Tous les grands émetteurs, Etats-Unis et pays émergents, doivent s’engager à limiter ou réduire leurs émissions. Parce que, si nous voulons suivre les recommandations du Groupe d’experts intergouvernemental (IPCC) et réduire d’au moins 50% les émissions mondiales d’ici 2050, les réductions dans les seuls pays industrialisés ne suffiront pas.
Et il faut que nos négociations aboutissent à des décisions d’ici fin 2009.
Enfin, fixer des objectifs chiffrés de réduction dans la Déclaration de Bali, serait un pas important pour la suite des négociations et pour lutter contre le réchauffement.
La Suisse veut faire sa part de réduction et se fixer des buts similaires à ceux de l’Union européenne, soit 20% au moins et 30% si plusieurs pays industrialisés s’engagent.
Adaptation
Mais il est tard : le réchauffement produit aujourd’hui déjà ses effets négatifs et nous n’avons pas d’autre choix que de nous adapter. On estime que la planète aura besoin de quelque 50 milliards de dollars par année pour se protéger des changements climatiques. Une protection difficile pour les pays les plus pauvres, qui sont aussi les plus vulnérables ; alors qu’ils sont les moins responsables des émissions de CO2.
Pour réunir les sommes importantes nécessaires pour l’adaptation, j’ai concrétisé l’idée d’un modèle de financement international basé sur le principe du pollueur-payeur, une idée lancée l’an dernier à Nairobi.
Il s’agit de percevoir un modeste prélèvement par tonne de CO2. Avec 0,5 cents par litre de benzine, nous pourrions réunir près de 50 milliards de dollars par an. Une partie des sommes resterait à disposition de chaque pays, une autre partie irait alimenter un fonds d’adaptation. Parce que le fonds qui démarrera l’an prochain ne suffira de loin pas à faire face aux besoins.

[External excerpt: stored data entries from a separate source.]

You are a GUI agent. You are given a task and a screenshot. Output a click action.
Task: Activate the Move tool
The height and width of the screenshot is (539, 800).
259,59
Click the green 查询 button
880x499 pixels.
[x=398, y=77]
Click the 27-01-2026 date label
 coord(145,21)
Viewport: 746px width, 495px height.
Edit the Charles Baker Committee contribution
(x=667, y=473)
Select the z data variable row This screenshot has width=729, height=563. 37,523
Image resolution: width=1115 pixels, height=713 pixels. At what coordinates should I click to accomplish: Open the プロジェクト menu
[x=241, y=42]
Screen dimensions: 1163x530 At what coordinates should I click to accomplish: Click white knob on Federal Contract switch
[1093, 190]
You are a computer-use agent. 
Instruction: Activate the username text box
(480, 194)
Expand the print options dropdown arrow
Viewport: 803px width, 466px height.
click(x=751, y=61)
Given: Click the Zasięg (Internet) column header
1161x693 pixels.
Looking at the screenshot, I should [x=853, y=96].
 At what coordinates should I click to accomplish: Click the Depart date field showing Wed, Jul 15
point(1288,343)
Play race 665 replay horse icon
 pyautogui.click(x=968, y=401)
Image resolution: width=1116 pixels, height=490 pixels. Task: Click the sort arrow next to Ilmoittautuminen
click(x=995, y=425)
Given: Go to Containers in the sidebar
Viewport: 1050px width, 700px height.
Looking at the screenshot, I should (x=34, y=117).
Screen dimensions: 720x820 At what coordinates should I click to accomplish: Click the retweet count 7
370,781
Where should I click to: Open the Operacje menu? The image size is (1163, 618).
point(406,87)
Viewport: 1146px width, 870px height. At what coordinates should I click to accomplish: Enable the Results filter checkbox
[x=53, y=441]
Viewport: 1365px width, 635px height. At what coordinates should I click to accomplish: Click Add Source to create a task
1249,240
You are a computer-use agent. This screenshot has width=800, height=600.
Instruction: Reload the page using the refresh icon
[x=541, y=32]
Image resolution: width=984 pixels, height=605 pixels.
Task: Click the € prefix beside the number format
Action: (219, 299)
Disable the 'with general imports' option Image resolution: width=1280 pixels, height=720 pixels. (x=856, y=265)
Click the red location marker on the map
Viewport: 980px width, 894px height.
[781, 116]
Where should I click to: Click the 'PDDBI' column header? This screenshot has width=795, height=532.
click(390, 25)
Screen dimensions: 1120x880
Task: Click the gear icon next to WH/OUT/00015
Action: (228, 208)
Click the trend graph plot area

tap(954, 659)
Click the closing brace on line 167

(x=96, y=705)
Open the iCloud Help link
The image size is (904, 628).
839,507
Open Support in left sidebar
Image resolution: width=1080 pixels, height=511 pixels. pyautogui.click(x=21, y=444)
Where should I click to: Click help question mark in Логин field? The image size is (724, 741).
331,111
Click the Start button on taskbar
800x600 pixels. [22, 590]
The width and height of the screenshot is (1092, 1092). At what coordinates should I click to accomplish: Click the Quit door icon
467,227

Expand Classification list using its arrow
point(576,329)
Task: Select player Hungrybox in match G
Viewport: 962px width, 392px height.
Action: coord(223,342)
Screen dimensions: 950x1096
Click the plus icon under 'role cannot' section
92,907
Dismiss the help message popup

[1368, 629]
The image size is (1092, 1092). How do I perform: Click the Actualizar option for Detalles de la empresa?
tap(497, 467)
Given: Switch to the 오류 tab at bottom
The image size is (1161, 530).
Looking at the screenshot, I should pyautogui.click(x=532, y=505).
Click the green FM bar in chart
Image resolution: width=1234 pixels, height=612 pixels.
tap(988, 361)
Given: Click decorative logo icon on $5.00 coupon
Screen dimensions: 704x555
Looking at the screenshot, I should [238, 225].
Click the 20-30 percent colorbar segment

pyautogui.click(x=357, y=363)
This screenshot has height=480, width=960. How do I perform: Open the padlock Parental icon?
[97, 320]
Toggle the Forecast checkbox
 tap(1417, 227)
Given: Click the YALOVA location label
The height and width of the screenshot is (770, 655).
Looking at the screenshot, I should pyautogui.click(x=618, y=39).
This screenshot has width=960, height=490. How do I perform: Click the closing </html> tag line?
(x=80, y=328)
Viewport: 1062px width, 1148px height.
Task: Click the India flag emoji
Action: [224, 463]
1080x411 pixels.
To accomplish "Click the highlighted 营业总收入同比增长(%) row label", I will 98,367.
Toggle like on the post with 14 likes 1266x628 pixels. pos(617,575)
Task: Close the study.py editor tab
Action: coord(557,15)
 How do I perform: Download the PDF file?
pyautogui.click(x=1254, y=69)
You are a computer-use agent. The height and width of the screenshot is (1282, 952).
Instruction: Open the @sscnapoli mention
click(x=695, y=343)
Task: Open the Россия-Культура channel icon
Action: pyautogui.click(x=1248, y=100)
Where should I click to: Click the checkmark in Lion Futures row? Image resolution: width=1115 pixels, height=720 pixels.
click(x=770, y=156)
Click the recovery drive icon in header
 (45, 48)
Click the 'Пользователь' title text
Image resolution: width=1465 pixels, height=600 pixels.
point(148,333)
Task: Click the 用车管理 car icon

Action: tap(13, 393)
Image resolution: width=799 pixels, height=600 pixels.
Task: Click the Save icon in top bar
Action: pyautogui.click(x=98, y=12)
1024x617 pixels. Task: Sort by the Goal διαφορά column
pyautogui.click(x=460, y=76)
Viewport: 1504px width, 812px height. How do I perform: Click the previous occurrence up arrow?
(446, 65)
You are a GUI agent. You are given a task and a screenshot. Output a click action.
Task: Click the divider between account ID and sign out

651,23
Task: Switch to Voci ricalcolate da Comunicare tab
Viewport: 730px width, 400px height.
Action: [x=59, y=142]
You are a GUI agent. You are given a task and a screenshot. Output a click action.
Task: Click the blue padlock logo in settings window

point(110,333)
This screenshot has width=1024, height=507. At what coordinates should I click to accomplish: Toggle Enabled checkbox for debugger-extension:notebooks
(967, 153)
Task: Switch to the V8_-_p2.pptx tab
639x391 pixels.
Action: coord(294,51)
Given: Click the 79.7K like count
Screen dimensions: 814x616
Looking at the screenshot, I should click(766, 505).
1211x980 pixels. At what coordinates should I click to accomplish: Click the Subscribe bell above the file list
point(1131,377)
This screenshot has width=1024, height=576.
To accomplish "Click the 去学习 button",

Nous allons approfondir ce projet avec tous les pays disposés à le faire et introduire cette idée de financement dans les travaux de la Convention. J’espère que cette idée fera son chemin dans vos pays. Parce que, riches ou pauvres, tout le monde contribuera et tout le monde profitera. De manière différenciée, bien sûr. En effet, ce financement serait payé par chaque Etat, en fonction de ses émissions de CO2 et de son degré de développement, Et chaque pays qui souffre de dégâts dus au réchauffement disposerait ainsi d’une nouvelle source de financement.
J’espère que cette idée vous convaincra car elle pourrait surmonter une partie du clivage entre pays riches et pauvres, industrialisés, émergents et en voie de développement. Et établir le climat de confiance et de solidarité nécessaires pour que chaque pays prenne des engagements pour lutter contre les changements climatiques.
Un engagement nécessaire parce que tous sont touchés par les changements climatiques.
Et parce qu’il est parfois sage d’écouter les rock stars: it’s late, but not too late yet.